The civil magesterium of the SJC ruling came down to us from a chief justice with a Harvard degree in one hand an a Yale degree in the other, who like the Puritans of old found her way to Boston — in her case from even further away, in South Africa — from less liberal climes abroad: thence to the seat of Holmes Jr himself, to interpret the constitution of John Adams, who Marshall confesses is one of her “great heroes”, a seat to which Margaret Marshall was not elected, but appointed, by governor and council, but they elected and by universal suffrage. “A speaking Aristocracy in the face of a listening Democracy”.

I conclude this article by appending a rejoinder to it from a younger friend, associated as both a foreign correspondent and on the business side too, with a major international media organization. I began by appealing to two journalists, Chris Wright, formerly of the Boston Phoenix, and Camille Dodero of the Village Voice, rather to historians, for contemporary evidence in aid of my thesis, and it now seems I should end it the same way, by quoting Abraham McLaughlin of the Christian Science Monitor. The portfolio of the historian and the journalist are different. But their witness can often offset the other very well. And that is true I think in this case. Of course, no city, no more Boston than Athens, can claim any monopoly of progressive and egalitarian deeds. But Boston’s vision, what the Puritans would have called its prophetic voice, has held steady now for many centuries. Enough so that I have chosen to title this article in the wake of Abe’s reaction, “Boston’s Third Revolution? A Speaking Aristocracy to a Listening Democracy” His rejoinder follows:

I wonder if Boston’s third revolution — in the age of China’s rise and all it connotes for lack of rights, originality and equality — is an echo of its first two: articulating and promoting on a global stage, this time through its power as the world’s intellectual and academic capital, the principle of individual rights for all. Given everything from the struggle over gay rights to China’s communistic/nationalistic subversion of individuals — the idea that everyone deserves equal rights is just as revolutionary now as when Adams et al fought Britain and Garrison battled slavery. If all this is true, how thrilling to be a Bostonian in 2011.
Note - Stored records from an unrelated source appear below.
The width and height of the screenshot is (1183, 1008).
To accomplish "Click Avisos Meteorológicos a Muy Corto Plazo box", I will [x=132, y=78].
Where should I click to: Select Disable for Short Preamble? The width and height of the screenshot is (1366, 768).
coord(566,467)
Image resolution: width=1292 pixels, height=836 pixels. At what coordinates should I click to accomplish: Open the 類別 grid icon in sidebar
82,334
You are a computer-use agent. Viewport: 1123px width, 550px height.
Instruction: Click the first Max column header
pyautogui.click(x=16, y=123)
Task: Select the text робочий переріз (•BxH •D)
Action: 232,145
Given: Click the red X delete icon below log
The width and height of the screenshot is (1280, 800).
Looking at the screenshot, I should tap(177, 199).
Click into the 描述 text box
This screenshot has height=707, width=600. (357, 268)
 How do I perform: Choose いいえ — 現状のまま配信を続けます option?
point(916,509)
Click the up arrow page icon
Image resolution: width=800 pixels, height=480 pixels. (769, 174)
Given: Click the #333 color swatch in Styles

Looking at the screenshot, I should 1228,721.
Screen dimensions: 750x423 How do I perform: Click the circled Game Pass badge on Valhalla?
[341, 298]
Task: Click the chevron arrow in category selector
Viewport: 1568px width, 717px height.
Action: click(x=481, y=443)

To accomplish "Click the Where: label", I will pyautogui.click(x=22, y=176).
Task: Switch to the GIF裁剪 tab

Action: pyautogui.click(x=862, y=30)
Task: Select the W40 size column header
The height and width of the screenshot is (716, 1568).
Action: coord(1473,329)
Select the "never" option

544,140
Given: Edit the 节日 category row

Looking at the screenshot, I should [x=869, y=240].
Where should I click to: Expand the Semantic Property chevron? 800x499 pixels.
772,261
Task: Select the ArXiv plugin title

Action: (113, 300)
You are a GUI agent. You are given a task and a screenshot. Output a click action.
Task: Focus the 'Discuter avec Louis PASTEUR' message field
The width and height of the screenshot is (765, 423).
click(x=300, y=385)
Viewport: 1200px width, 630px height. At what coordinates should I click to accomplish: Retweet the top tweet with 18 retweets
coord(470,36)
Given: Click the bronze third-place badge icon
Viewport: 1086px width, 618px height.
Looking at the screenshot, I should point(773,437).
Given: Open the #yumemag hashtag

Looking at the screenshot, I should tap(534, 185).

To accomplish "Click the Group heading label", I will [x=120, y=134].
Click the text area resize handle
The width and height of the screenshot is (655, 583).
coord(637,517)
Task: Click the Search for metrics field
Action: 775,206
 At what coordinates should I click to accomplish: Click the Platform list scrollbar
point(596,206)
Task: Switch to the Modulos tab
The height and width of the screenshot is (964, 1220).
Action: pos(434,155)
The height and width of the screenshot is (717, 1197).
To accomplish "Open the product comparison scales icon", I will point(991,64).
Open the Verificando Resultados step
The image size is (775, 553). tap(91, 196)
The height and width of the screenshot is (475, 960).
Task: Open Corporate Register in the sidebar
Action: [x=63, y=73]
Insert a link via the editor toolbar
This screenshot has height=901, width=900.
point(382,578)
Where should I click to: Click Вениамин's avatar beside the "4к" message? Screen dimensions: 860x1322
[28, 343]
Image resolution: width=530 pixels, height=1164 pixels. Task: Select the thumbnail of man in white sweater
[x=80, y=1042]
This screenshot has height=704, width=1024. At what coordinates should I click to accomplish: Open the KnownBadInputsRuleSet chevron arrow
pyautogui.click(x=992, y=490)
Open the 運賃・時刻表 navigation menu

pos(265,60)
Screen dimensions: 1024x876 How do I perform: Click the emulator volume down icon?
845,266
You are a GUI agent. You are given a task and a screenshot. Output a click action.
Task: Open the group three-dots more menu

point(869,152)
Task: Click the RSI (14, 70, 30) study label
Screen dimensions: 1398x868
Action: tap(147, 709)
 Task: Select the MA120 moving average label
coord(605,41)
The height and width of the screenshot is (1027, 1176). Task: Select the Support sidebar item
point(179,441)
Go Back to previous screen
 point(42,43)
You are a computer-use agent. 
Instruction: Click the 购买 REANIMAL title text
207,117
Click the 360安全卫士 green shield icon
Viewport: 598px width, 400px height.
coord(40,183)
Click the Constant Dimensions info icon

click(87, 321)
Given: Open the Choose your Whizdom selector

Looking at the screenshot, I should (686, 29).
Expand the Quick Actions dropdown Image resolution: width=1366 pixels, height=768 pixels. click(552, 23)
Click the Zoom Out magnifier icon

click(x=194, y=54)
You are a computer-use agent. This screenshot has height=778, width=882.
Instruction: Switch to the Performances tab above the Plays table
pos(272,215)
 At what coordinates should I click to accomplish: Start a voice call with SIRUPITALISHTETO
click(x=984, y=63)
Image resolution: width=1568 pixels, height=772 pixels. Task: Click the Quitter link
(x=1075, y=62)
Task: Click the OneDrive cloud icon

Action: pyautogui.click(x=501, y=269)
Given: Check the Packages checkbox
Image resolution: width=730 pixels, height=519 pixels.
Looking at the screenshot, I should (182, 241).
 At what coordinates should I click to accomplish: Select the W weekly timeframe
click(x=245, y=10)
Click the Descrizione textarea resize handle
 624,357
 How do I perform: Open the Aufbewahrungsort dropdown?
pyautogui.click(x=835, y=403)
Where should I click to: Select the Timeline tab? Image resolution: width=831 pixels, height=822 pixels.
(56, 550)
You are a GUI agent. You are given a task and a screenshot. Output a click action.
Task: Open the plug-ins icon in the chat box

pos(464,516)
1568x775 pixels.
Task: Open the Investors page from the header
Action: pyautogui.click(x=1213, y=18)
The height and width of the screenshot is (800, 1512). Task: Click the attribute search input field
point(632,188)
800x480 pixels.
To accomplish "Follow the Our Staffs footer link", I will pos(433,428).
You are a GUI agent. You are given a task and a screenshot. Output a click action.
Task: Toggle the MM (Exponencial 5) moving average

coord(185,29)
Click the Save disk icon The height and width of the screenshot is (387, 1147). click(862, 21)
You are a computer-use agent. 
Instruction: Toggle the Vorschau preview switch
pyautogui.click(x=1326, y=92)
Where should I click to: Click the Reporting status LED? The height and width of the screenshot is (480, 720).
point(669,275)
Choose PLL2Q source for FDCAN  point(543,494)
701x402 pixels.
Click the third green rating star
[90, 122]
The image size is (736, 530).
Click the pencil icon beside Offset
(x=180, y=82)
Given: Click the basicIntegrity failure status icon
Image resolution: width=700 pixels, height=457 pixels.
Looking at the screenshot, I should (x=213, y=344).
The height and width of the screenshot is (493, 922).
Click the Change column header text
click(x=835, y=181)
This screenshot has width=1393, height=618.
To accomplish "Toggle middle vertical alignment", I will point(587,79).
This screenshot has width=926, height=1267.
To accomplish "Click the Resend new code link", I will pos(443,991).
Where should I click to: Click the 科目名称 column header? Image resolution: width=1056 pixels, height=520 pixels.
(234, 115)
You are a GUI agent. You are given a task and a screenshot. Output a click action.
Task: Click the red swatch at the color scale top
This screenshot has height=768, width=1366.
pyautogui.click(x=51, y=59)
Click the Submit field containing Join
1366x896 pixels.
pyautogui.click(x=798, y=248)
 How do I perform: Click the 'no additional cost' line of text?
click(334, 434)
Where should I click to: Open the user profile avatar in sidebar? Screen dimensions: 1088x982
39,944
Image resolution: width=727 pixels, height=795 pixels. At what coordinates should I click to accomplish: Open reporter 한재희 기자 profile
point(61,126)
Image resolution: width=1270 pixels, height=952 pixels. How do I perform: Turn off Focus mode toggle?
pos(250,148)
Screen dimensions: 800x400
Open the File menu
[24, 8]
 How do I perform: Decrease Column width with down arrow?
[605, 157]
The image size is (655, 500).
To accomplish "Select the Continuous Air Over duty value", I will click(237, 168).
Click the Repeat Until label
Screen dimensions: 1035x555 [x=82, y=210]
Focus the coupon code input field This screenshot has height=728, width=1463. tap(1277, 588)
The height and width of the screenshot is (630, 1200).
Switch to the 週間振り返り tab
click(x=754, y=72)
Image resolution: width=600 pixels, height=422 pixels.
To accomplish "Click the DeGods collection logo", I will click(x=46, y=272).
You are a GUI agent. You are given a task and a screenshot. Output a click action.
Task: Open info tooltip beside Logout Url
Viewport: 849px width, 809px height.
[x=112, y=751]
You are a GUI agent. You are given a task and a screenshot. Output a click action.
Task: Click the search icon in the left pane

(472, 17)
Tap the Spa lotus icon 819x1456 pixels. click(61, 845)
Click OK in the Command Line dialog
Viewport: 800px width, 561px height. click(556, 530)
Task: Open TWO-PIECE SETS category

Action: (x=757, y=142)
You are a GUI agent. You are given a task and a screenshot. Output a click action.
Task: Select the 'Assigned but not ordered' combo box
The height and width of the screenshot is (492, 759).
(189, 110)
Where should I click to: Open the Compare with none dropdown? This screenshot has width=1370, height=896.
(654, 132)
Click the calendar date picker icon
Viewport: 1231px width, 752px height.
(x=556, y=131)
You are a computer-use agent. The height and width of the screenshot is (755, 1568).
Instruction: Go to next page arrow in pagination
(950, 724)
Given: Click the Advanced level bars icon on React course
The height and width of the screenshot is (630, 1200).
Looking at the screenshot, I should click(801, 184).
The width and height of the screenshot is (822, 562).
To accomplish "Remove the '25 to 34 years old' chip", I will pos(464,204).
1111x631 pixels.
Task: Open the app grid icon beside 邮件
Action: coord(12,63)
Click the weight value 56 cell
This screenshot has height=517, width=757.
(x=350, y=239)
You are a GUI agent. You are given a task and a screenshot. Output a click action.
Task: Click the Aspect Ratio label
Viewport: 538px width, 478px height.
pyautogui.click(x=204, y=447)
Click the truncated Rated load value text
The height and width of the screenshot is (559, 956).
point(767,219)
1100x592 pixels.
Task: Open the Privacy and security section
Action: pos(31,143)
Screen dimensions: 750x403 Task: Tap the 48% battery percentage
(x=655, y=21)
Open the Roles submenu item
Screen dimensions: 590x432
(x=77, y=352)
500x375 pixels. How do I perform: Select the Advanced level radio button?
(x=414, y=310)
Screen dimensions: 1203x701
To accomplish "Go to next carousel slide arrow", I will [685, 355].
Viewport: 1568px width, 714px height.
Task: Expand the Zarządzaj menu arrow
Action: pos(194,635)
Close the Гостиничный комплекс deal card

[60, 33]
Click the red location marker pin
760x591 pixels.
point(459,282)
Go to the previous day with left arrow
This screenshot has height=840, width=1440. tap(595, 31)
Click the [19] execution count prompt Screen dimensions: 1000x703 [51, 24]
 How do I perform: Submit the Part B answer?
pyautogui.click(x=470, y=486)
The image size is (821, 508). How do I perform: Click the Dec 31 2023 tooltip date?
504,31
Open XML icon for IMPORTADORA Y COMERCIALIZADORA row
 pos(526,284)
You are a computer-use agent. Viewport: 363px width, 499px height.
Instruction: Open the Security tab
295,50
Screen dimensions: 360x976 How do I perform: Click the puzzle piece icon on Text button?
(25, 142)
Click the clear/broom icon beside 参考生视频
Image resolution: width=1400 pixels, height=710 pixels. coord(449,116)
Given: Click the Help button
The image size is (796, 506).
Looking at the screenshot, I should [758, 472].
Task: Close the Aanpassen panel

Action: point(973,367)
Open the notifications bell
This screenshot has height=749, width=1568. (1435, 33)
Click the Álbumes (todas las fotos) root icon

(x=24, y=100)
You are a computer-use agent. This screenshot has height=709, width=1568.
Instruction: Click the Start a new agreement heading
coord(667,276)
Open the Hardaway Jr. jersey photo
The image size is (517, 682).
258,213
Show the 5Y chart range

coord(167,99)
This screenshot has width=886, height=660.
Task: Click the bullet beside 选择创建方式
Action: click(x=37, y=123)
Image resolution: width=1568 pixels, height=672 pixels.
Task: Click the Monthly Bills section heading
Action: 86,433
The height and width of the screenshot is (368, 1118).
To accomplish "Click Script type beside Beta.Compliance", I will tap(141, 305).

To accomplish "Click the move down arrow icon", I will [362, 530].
Douglass Shand-Tucci is an historian of American art and architecture and Boston/New England studies. His most recent book is the second volume of his study of the architecture of Ralph Adams Cram (Univ.of Massachusetts Press, 2005) and he also teaches at the Boston Architectural College in the Masters degree program in Historic Preservation. He is the founder of the innovative new history site, Back Bay Historical | Boston CentricGlobal Studies, where his monthly longform blogs have become his principal publishing outlet.